A development worker who grew up in an individualistic Anglo culture needs to examine his or her cultural biases before assuming to prescribe answers to a more communal Hispanic community that thrives in a network of extended family, she noted.
Instead of assuming a development worker can “empower” a community, a more appropriate posture is to recognize strengths already present in that community and help its members uncover the power they already possess, she said.
She pointed to her own experience growing up as the child of Mexican immigrant parents who were economically poor but rich in resourcefulness.
“See the gifts we have—how our community manages life,” she said.
‘Create space for people’s emotions’
The gifts people in poor urban communities possess include untapped artistic potential, said playwright Stevie Walker-Webb, founder of CAST, a nonprofit organization that creates theater for social change.
Creativity and the arts provide ways for people in difficult circumstances to express their emotions and tell their own stories, he said.
Walker-Webb grew up on 17th Street in Waco, two blocks from Mission Waco. He credited Jimmy and Janet Dorrell, founders of Mission Waco, and the workers who conducted afterschool programs for neighborhood youth as being “guardians of my possibility.” They “expanded the fabric” of how he saw himself and envisioned his future, he said.
With the help of a scholarship Mission Waco provided, Walker-Webb earned his undergraduate degree from the University of North Texas.

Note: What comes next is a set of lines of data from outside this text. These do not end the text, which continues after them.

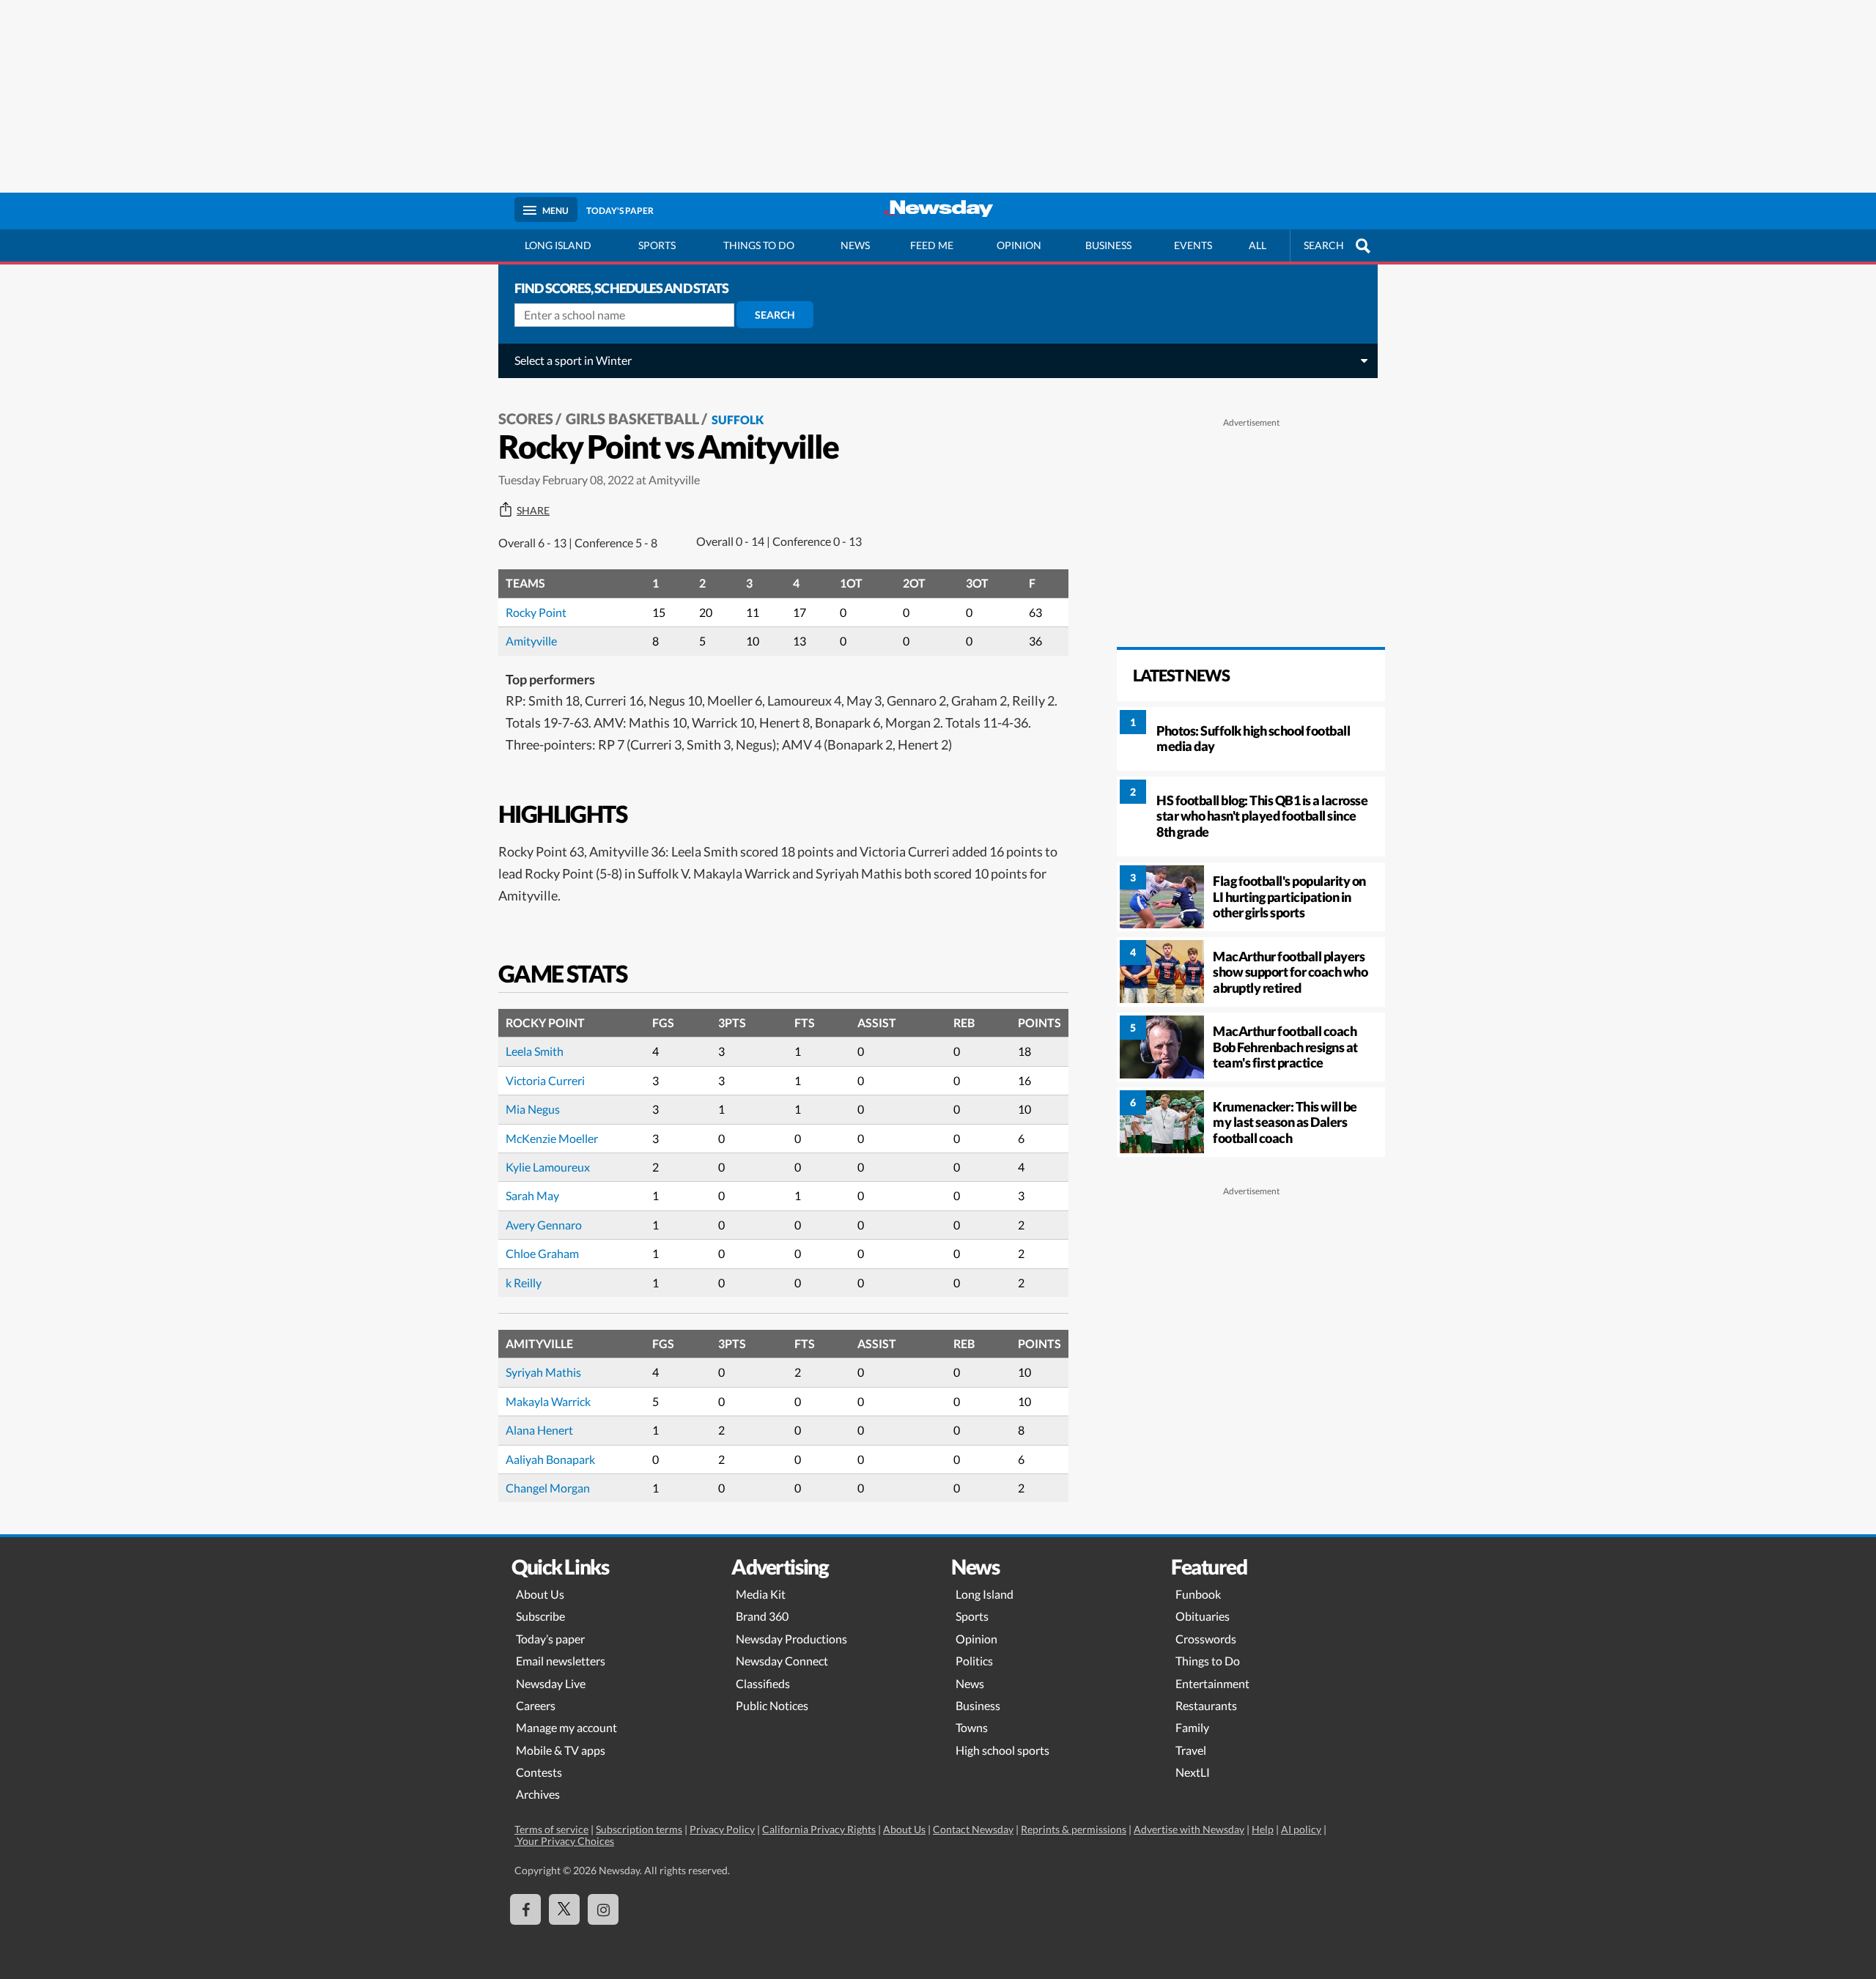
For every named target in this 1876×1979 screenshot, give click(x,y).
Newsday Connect (782, 1661)
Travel (1190, 1750)
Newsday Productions (791, 1639)
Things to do (758, 245)
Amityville (531, 641)
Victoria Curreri (545, 1080)
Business (1108, 245)
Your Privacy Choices (564, 1841)
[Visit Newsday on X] (564, 1909)
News (855, 245)
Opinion (1019, 245)
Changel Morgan (548, 1488)
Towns (972, 1727)
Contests (539, 1772)
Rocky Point (536, 612)
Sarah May (532, 1195)
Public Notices (772, 1705)
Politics (974, 1661)
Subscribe (540, 1616)
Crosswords (1205, 1639)
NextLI (1192, 1772)
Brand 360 (762, 1616)
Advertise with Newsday (1189, 1829)
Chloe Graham (542, 1253)
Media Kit (761, 1594)
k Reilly (524, 1283)
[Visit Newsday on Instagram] (603, 1909)
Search (775, 314)
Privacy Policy (722, 1829)
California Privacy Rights (819, 1829)
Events (1193, 245)
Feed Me (931, 245)
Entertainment (1212, 1683)
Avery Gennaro (544, 1225)
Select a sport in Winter (573, 360)
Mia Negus (533, 1109)
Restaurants (1206, 1705)
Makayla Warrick (548, 1401)
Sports (657, 245)
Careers (535, 1705)
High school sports (1002, 1750)
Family (1192, 1727)
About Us (540, 1594)
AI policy (1301, 1829)
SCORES (525, 418)
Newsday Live (551, 1683)
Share (533, 511)
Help (1263, 1829)
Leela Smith (535, 1051)
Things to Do (1207, 1661)
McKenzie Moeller (552, 1138)
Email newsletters (560, 1661)
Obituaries (1202, 1616)
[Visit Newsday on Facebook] (525, 1909)
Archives (538, 1794)
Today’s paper (550, 1639)
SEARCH (1324, 245)
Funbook (1198, 1594)
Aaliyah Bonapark (550, 1459)
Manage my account (566, 1727)
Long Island (558, 245)
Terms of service (551, 1829)
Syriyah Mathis (543, 1372)
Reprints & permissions (1073, 1829)
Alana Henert (539, 1430)
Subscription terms (639, 1829)
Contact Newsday (973, 1829)
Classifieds (763, 1683)
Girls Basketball (632, 418)
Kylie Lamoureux (548, 1167)
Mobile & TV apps (560, 1750)
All (1257, 245)
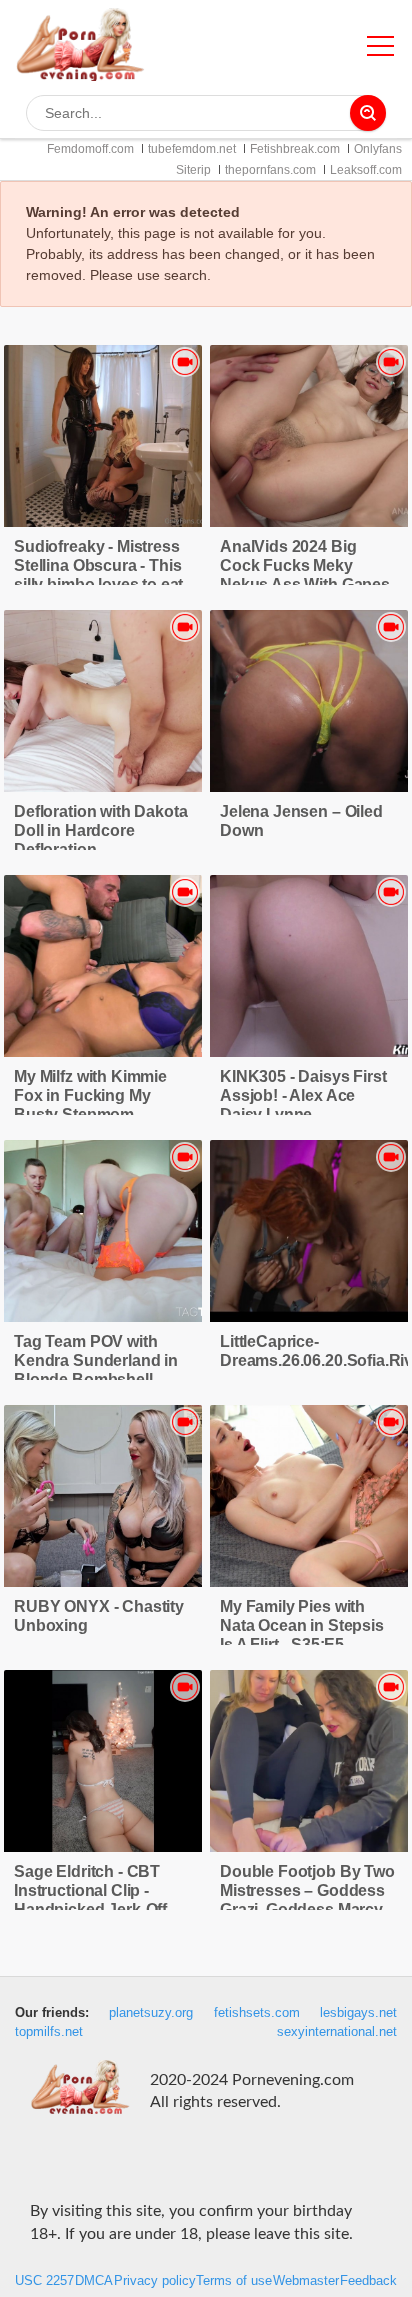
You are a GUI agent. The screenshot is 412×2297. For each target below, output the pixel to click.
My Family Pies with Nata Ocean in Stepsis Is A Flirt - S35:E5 (302, 1625)
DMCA (94, 2281)
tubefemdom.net (192, 149)
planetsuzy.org (151, 2013)
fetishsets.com (257, 2013)
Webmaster (306, 2281)
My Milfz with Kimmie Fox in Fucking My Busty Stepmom (90, 1095)
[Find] (368, 113)
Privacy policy (155, 2281)
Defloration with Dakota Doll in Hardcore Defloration (100, 830)
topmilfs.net (49, 2032)
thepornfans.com (270, 170)
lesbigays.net (358, 2013)
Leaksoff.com (366, 170)
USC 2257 (44, 2281)
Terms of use (234, 2281)
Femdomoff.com (90, 149)
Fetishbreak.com (295, 149)
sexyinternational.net (337, 2032)
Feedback (368, 2281)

At Dorrell’s invitation, he returned home to serve as artistic director with the Jubilee Theatre, Mission Waco’s community performing arts venue, where he produced original works such as “We Ain’t the Huxtables” and “HERstory.”
Jubilee Theatre became “a place for difficult conversations … a place to rage and engage, to create space for people’s emotions,” said Walker-Webb, who went on to earn a Master of Fine Arts degree from the New School for Drama in New York.
He has worked as outreach coordinator for Theatre of the Oppressed-NYC and is a fellow with the New York Theatre Workshop.
“Creation is God’s first love language. … When we stop creating, we break God’s heart,” Walker-Webb said.